Irish actor and director (1929–2013)

Vincent Gerard Dowling (/ /[[Help:IPA/English/; Uinseann Gearóid Ó Dúnlaing; 7 September 1929 – 9 May 2013) was an Irish actor and director. Throughout his career, he served as Artistic Director of the National Theatre of Ireland, the Great Lakes Shakespeare Festival, and Chester Theatre Company.

In 1981, he received a Emmy Award for his television film adaptation of J. M. Synge’s The Playboy of the Western World on PBS, starring his daughter Bairbre Dowling. As an actor and director, Dowling worked on over 100 productions with the Abbey Theatre in Dublin. He received four honorary Doctorate of Letters from John Carroll University, Kent State University, Westfield State University, and the College of Wooster, for contributions to Irish and American drama. Dowling was an early career mentor to Academy Award winning actor, Tom Hanks.

==Ireland==
Dowling was born in Dublin and educated at St Mary's College, Dublin and Rathmines College of Commerce. He came to prominence in the 1950s for his role as Christy Kennedy in the long-running radio soap opera, The Kennedys of Castleross and as a member of the Abbey Theatre company. He returned to the Abbey as artistic director from 1987 to 1990.

==United States==
Dowling emigrated to the United States in the 1970s, and served as artistic director of the Great Lakes Shakespeare Festival (GLSF) in Cleveland, Ohio from 1976 to 1984, where he directed, produced and acted in many classical works, by Shakespeare and others. He is credited with discovering actor Tom Hanks. Dowling received an Ohio Valley local Emmy for the 1983 PBS broadcast of his 1982 GLSF production of The Playboy of the Western World.

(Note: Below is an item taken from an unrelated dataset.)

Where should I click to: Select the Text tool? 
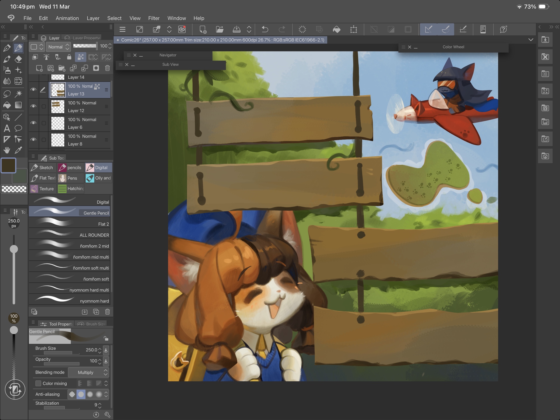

He was visiting professor at The College of Wooster in Ohio during the 1986-87 academic year. He founded the Miniature Theatre of Chester (now the Chester Theatre Company), in Chester, Massachusetts, in 1990.

==Personal life==
Dowling married actress Brenda Doyle in 1952; they had four daughters, including actress Bairbre Dowling, before divorcing in 1975. In 1975, Dowling married Olwen O'Herlihy, with whom he had a son.

Politician Richard Boyd Barrett is the biological son of Dowling and recording artist and actress Sinéad Cusack from a 1966 relationship while both were at the Abbey Theatre; Boyd Barrett was adopted as an infant. Dowling contacted Boyd Barrett after his connection with Cusack was publicly revealed in 2007. Their relationship was made known after his death in 2013.

Dowling published an autobiography in 2000. His papers, from 1976 onward, are housed at the Kent State University and John Carroll University libraries.